DESCRIPTION OF THE TASK - Everything in the listing below must be reproduced exactly, apart from its images.

TASK DATA -
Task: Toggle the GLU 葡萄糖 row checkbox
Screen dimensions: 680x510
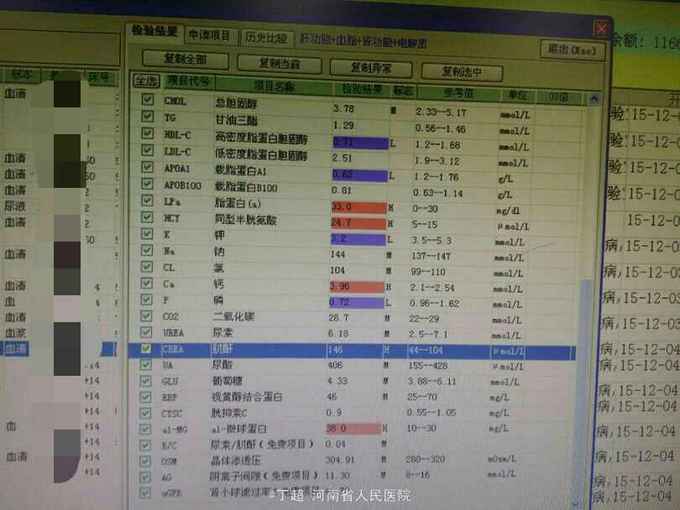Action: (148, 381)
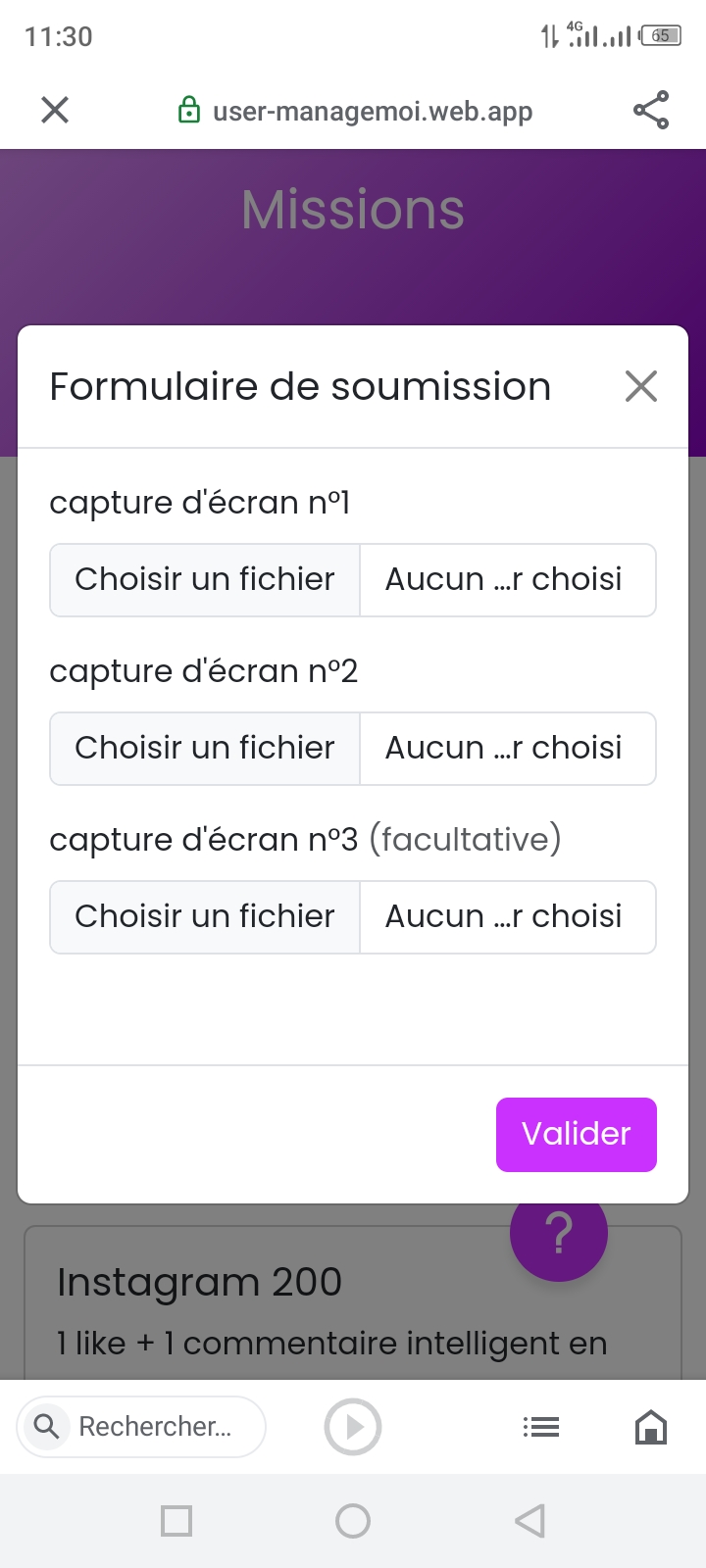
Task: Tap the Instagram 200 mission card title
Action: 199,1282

YOUR SOLUTION -
Task: Toggle the GLU 葡萄糖 row checkbox
Screen dimensions: 680x510
Action: (148, 381)
Task: Tap the Instagram 200 mission card title
Action: 199,1282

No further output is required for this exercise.